In the same letter to Addison, Swift says: "I do not desire to hear from you till you are out of [the] hurry at Malmesbury [his election]. I long till you have some good account of your Indian affairs, so as to make public business depend upon you and not you upon that."

Addison wrote on the fly-leaf of a copy of his Remarks on Italy, which he presented to Swift, the following brief but emphatic testimony:

"To Dr. Jonathan Swift, The most Agreeable Companion, The Truest Friend, And the Greatest Genius of his Age, This Book is presented by his most Humble Servant the Author." This precious autograph is in the collection of Mr. George Daniel, of Canonbury.

SWIFT AND DR. JOHNSON.

Boswell notes: "Johnson seemed to me to have an unaccountable prejudice against Swift, for I once took the liberty to ask him if Swift had personally offended him, and he said he had not. He said to-day, 'Swift is clear, but he is shallow. In coarse humour he is inferior to Arbuthnot; in delicate humour, he is inferior to Addison. So he is inferior to his contemporaries, without putting him against the whole world. I doubt if the Tale of a Tub was his; it has so much more thinking, more knowledge, more power, more colour, than any of the works which are indisputably his. If it was his, I shall only say, he was impar sibi.' ” To which Mr. Croker adds, "There probably was no opportunity for what could be, in strictness, called personal offence, as there was no personal intercourse between Swift and Johnson, but the editor agrees with Mr. Boswell in suspecting there was some such cause for Johnson's otherwise unaccountable prejudice.' ... What could Johnson mean by calling Swift' shallow ? If he be shallow, who in his department of literature is profound ?"

POPE, SWIFT, AND BYRON.

### Actions to take
1) Answer these questions from the passage on Swift:
(a) Where was Addison's election, according to Swift's letter?
(b) Which of his books did Addison present to Swift?
(c) According to Johnson, which writer is better than Swift at coarse humour?
2) Decide whether each statement agrees with the passage on Swift, and answer yes or no with the words from the passage that settle it:
(a) The autographed copy of Addison's book is in the collection of Mr. George Daniel.
(b) Johnson told Boswell that Swift had personally offended him.
(c) Croker states that Swift and Johnson had personal dealings with each other.
3) Write the next part of the passage on Swift, starting after its final heading.
The lines that come after this text have nothing to do with it.

### Records supplied

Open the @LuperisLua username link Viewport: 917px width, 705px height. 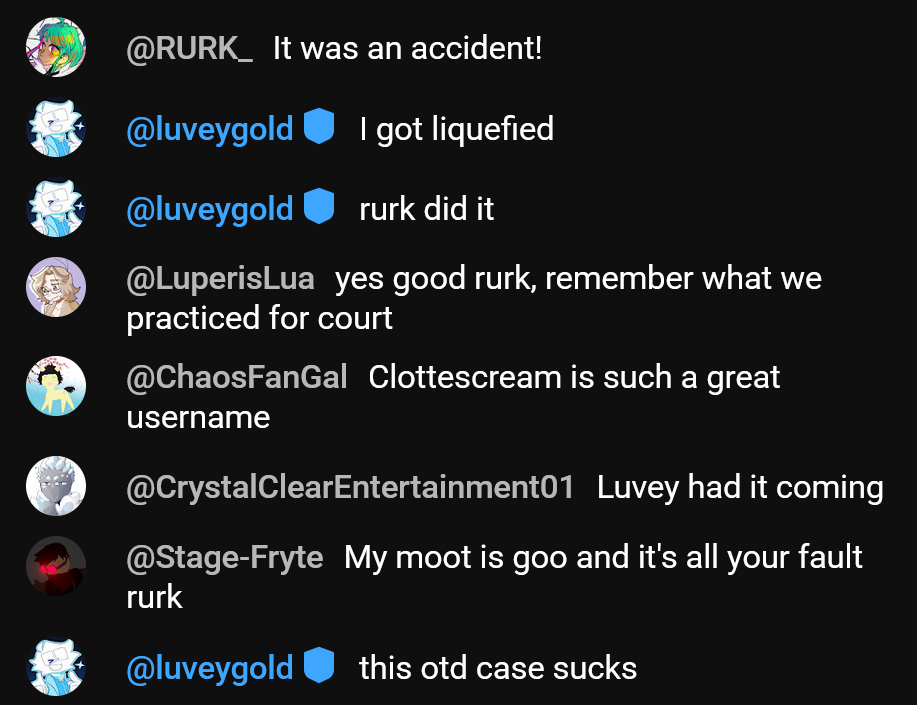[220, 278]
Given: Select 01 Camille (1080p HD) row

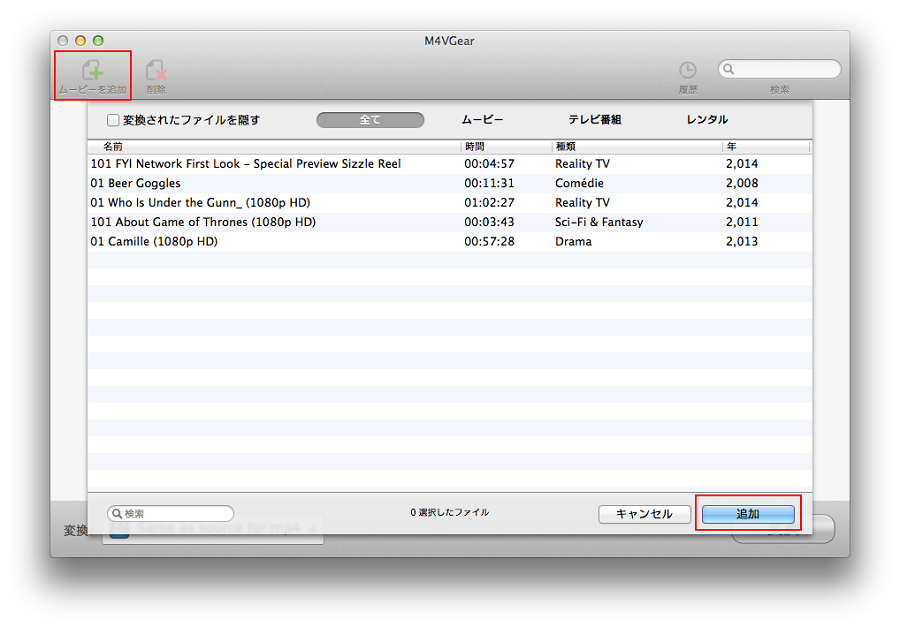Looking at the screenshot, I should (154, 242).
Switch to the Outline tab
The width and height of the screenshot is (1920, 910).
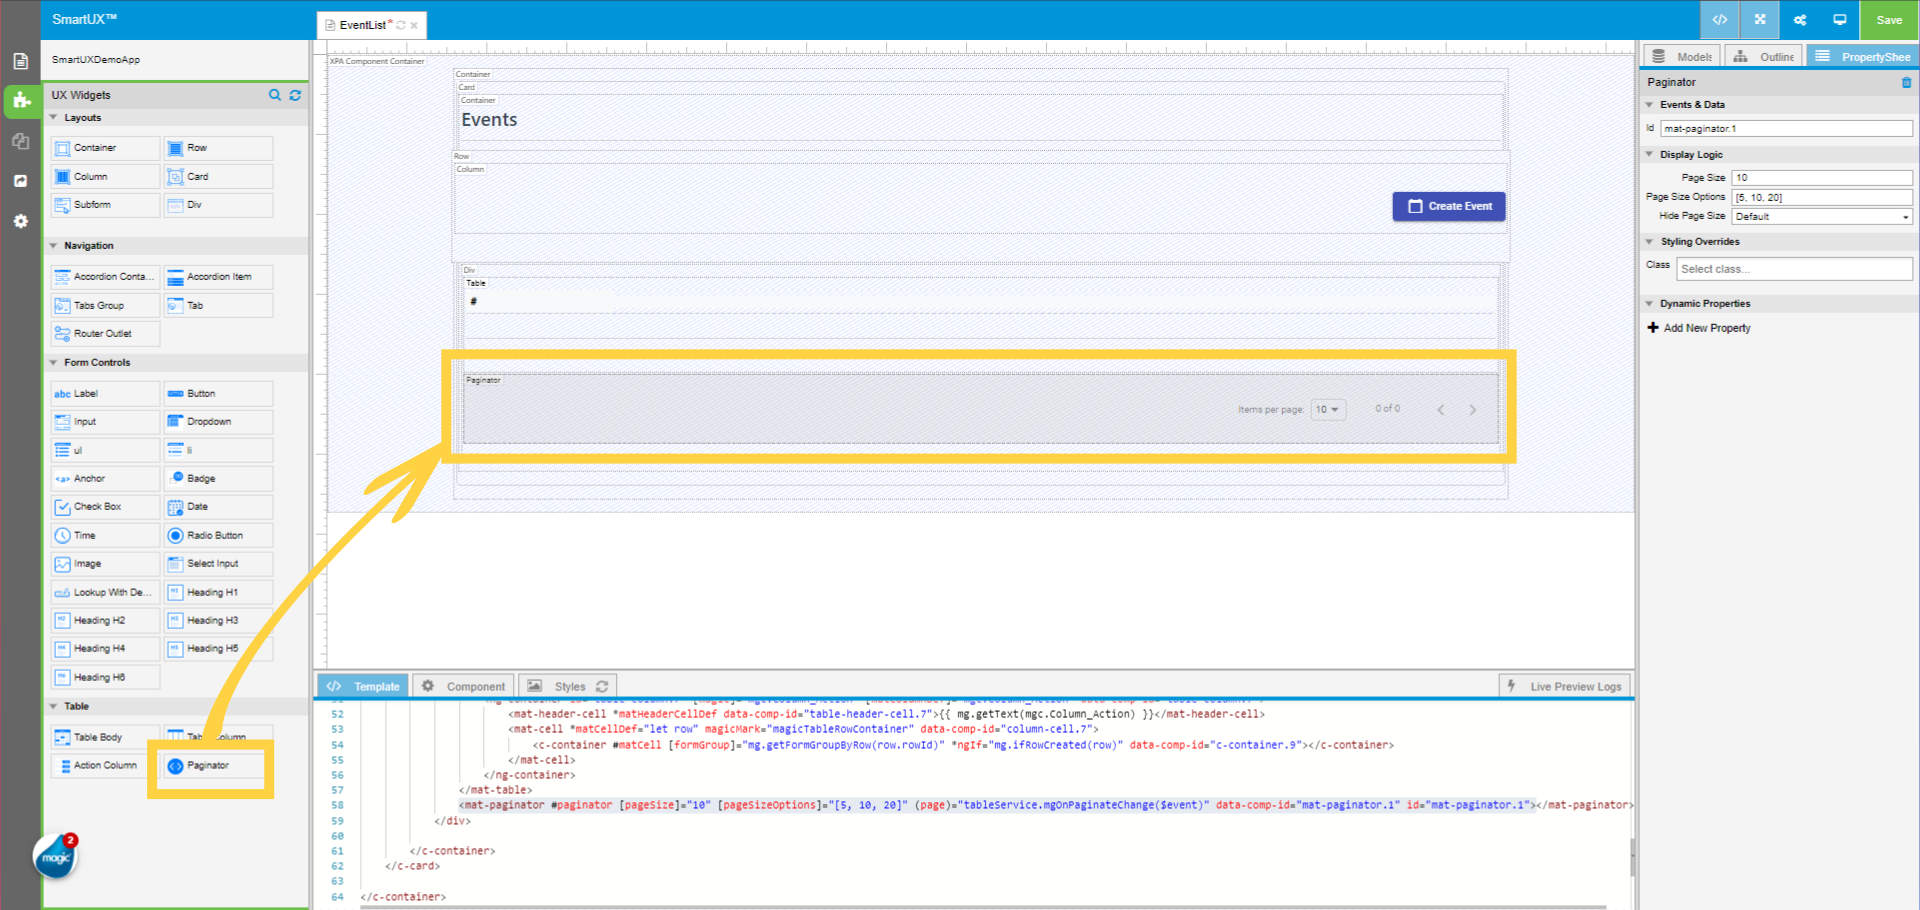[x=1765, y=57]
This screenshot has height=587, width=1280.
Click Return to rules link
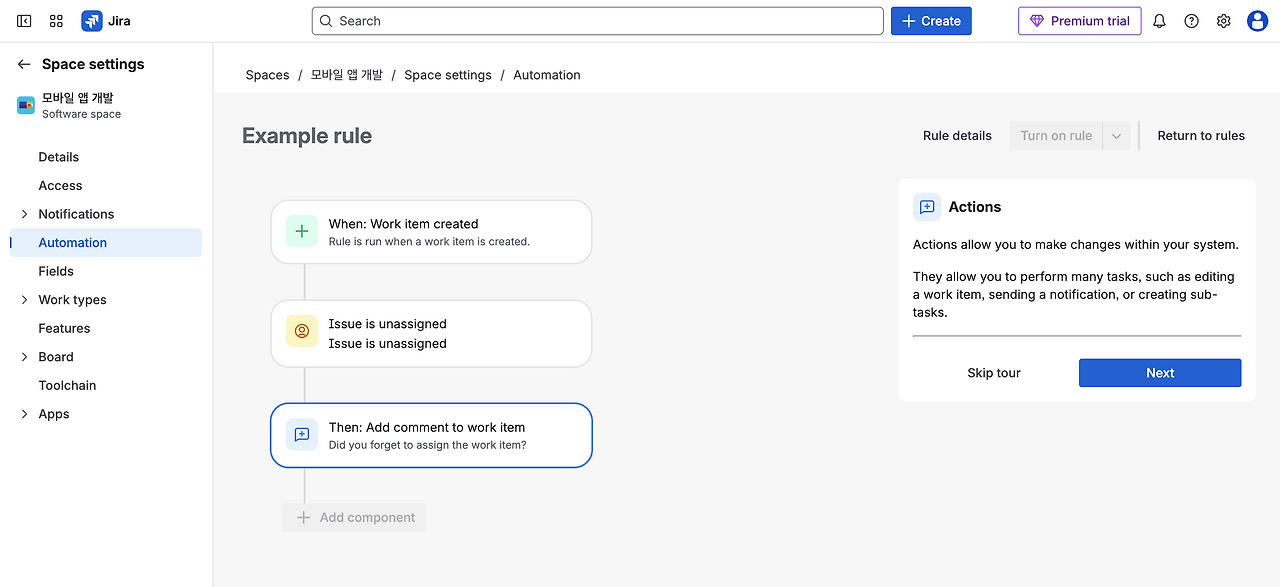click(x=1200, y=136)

...

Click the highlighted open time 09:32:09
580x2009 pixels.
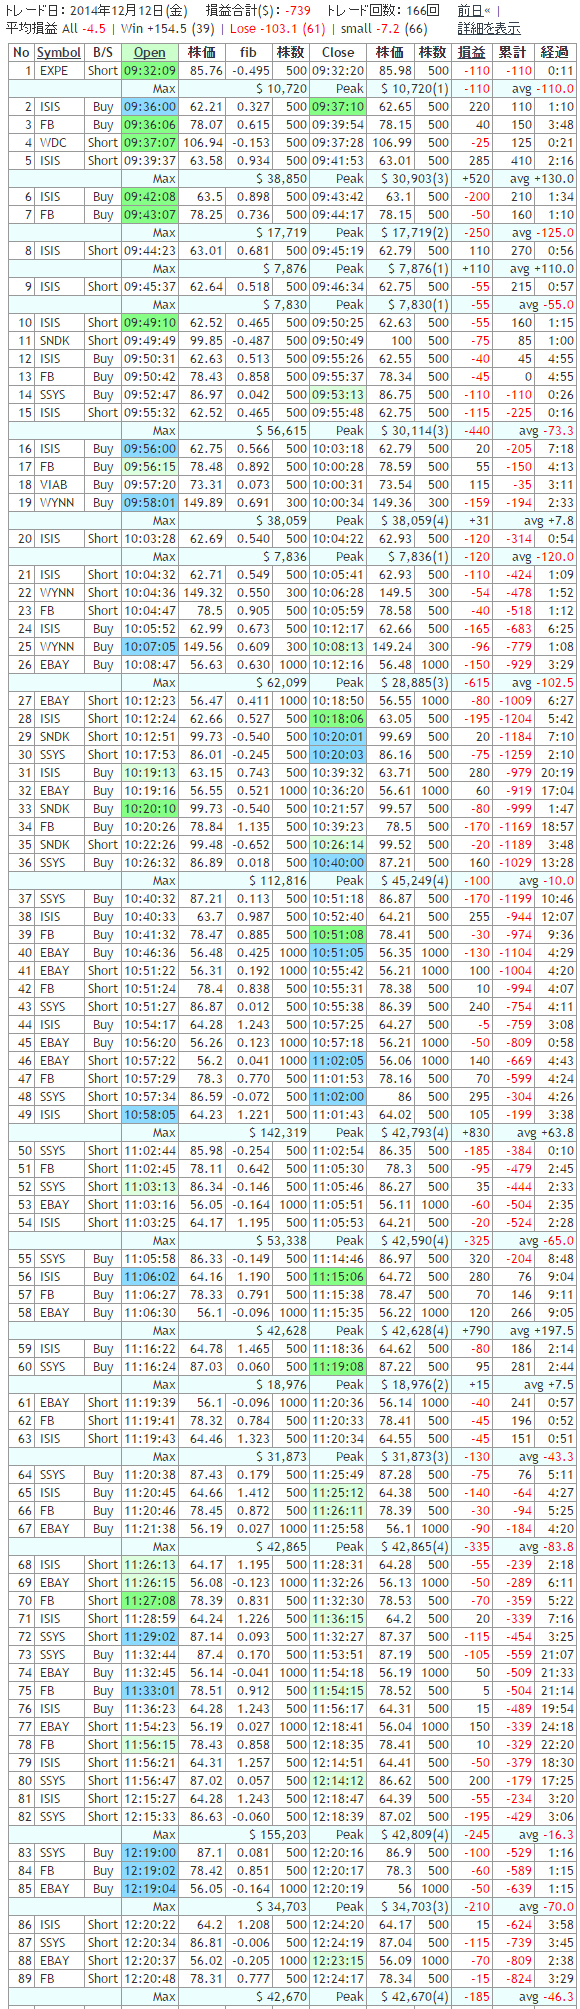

### Numbered responses
1)
(a) Malmesbury
(b) His Remarks on Italy
(c) Arbuthnot

2)
(a) Yes: "This precious autograph is in the collection of Mr. George Daniel, of Canonbury."
(b) No: "he said he had not."
(c) No: "there was no personal intercourse between Swift and Johnson"

3)
When Pope, at the age of five-and-twenty, complained of being weary of the world, he was told by Swift that he “had

not yet acted or suffered enough in the world to have become weary of it." But far different was the youth of Pope and of Byron ;-what the former had but anticipated in thought, the latter had drunk deep in reality; at an age when the one was but looking forth on the sea of life, the other had plunged in, and tried its depths. Swift himself, in whom early disappointments and wrongs had opened a vein of bitterness that never again closed, affords a far closer parallel to the fate of our noble poet, as well in the untimeliness of the trials he had been doomed to encounter, as in the traces of the havoc which they left in his character.-Moore's Life of Byron, vol. i. p. 265.

HAZARDING A CRITICISM.

Scott, following the example of Dr. Wharton, says :-"To the drama, Swift was so indifferent, that he never once alludes to the writings of Shakspeare; nor does he appear to have possessed a copy of his works." The best reply to this haphazard annotation is:

In the following places Swift refers to Shakspeare, and doubtless there are many others.-In vol. iii., page 11, he alludes to Henry VIII.—In vol. vii., page 233, to Julius Cæsar.-In vol. ix., page 227, to Hamlet.-In vol. xiv., page 252, to Macbeth.-In vol. xv., page 257, to Henry V.-In vol. xvi., page 57, where he advises Mr. Drapier to use translation as a bridle to his genius, which employment, he says, will teach him to write like a modest man, he manifestly alludes to the following passage of the Merchant of Venice :

'pray thee, take pains,

To allay with some cold drops of modesty
Thy skipping spirit."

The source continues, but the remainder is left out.